岩手県の北日本銀行は、今年5月に予定していた富士通製勘定系パッケージ「PROBANK」による勘定系の刷新を取りやめた。富士通がPROBANKを、当初のスケジュール通りに開発できなかったのが直接の原因。同行は2000年7月、日立製作所のメインフレーム上で動いている勘定系を、富士通のPROBANKでリプレースすると発表していた。

 北日本銀行には富士通から「PROBANKの開発が遅れているので勘定系の刷新時期を2005年5月まで延期してほしい」という要請があった。しかし、北日本銀行はこの要請は受け入れがたいと判断した。勘定系と同時に取り替える計画だった日立製営業店端末の寿命が、来年までだったからである。

 最終的に北日本銀行は、PROBANKの導入契約を解除した上で、更新時期が迫っている営業店端末だけを現在と同じ日立の製品で更新することにした。北日本銀行は今後、改めて勘定系システムの刷新を検討していく。ただ具体的な勘定系の刷新スケジュールは、「現在のところ公表できる段階ではない」(北日本銀行)という。

 PROBANKの導入を中止したのは、2002年11月の島根銀行に次いで2行目。導入を延期する羽目になった地銀も7行ある。例えばPROBANKの第1号ユーザーである福島県の東邦銀行は、今年1月の稼働時期を9月に延期している。

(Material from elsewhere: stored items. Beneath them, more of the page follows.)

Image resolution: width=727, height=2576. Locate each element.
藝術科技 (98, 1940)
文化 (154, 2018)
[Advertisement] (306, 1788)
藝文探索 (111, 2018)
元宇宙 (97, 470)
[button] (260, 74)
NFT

 パッケージの開発遅れはPROBANKに限った話ではない。北日本銀行と同じ岩手県内にある岩手銀行は今年3月、NTTデータの勘定系パッケージ「BeSTA」を使った地銀共同センターへの参加時期を2004年1月から2005年1月に延期すると発表している。岩手銀行の延期も、NTTデータからの延期要請を受けたものである。